La longue appartenance de l'Ukraine à l'Union soviétique a-t-elle laissé des séquelles plus ou moins agréables ?
Bien sûr, les gens n'oublient pas ce qui s'est passé, mais ils essaient de surmonter ces circonstances. De nombreux Ukrainiens ayant des parents en Russie ne souhaitent pas de conflit avec le pays voisin et espèrent que les problèmes seront résolus à l'amiable. Tout cela sans renoncer à leur nationalisme et en étant un pays indépendant, hors de l'orbite soviétique et, en même temps, en ayant la liberté d'expression et la décision de pouvoir être en Europe sans que personne ne les pousse.
Au jour le jour, comment se porte l'économie ukrainienne, y a-t-il une crise, les problèmes liés à COVID-19 sont-ils en train d'être résolus ?
Actuellement, l'économie ukrainienne est en crise, les prix ont fortement augmenté en raison de la situation actuelle. D'autres facteurs économiques dénotent les symptômes de cette crise. Par exemple, l'Ukraine est le premier producteur mondial d'huile de tournesol et son prix a augmenté jusqu'à 75 %. D'autre part, les salaires y sont bas et les charges telles que l'eau, le gaz, etc. dépassent déjà le montant d'une pension moyenne.
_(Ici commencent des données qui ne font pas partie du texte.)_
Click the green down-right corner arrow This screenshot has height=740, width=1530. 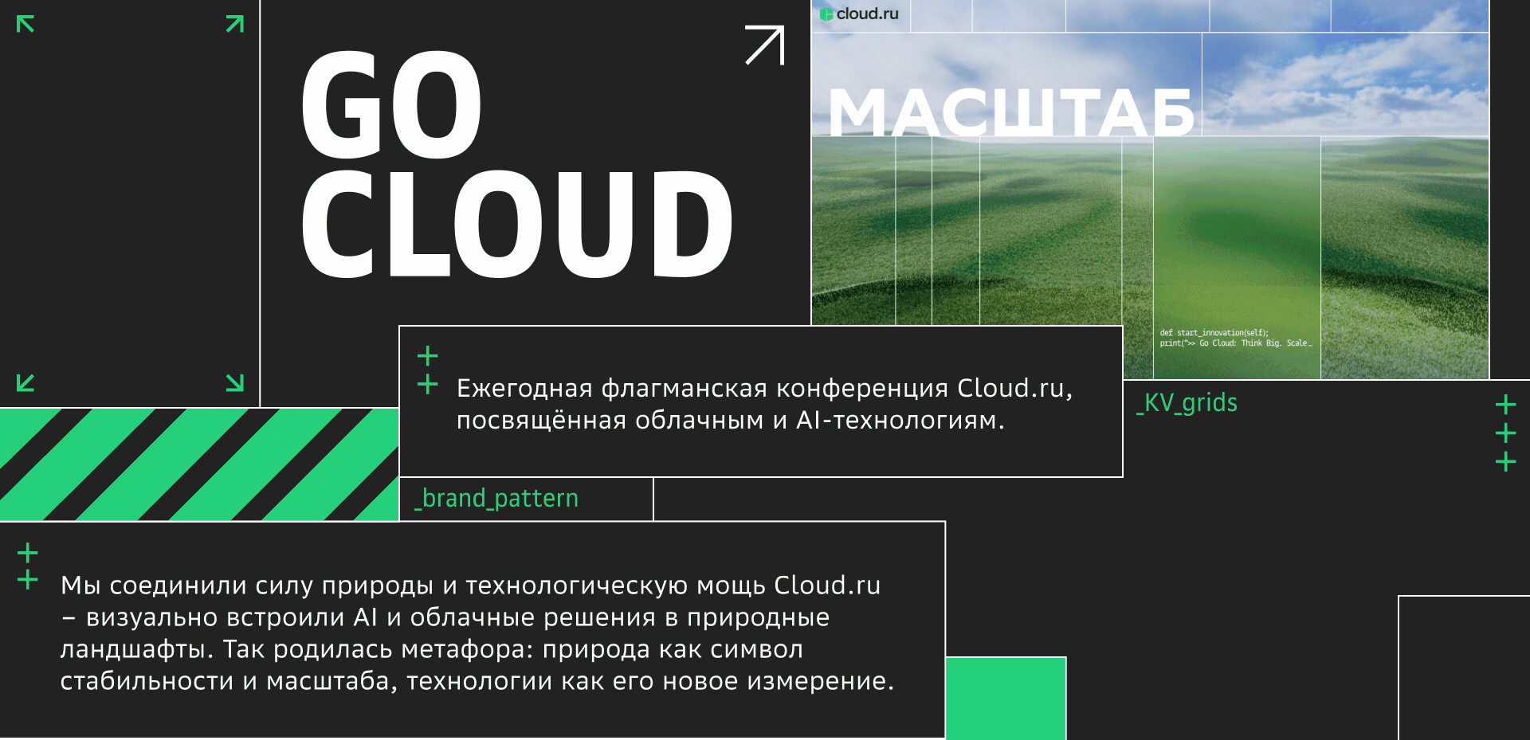tap(235, 383)
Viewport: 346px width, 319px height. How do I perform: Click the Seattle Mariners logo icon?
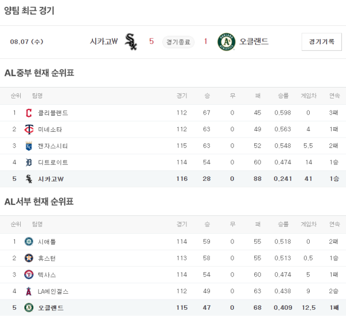point(29,242)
Le COVID-19 a-t-il fait des ravages en Ukraine ?
Bien sûr, des gens sont morts, mais ici, il y a eu une plus grande liberté qu'en Espagne, les campagnes de vaccination se sont multipliées, incitant les citoyens à se faire vacciner en leur proposant de payer une petite somme d'argent en échange.
Que diriez-vous de l'Ukraine à vos proches en Espagne ?
Eh bien, je voudrais profiter de cette occasion pour dire que nous espérons qu'une solution pacifique à ce conflit sera trouvée et que nous pourrons sûrement continuer à vivre en bonne santé.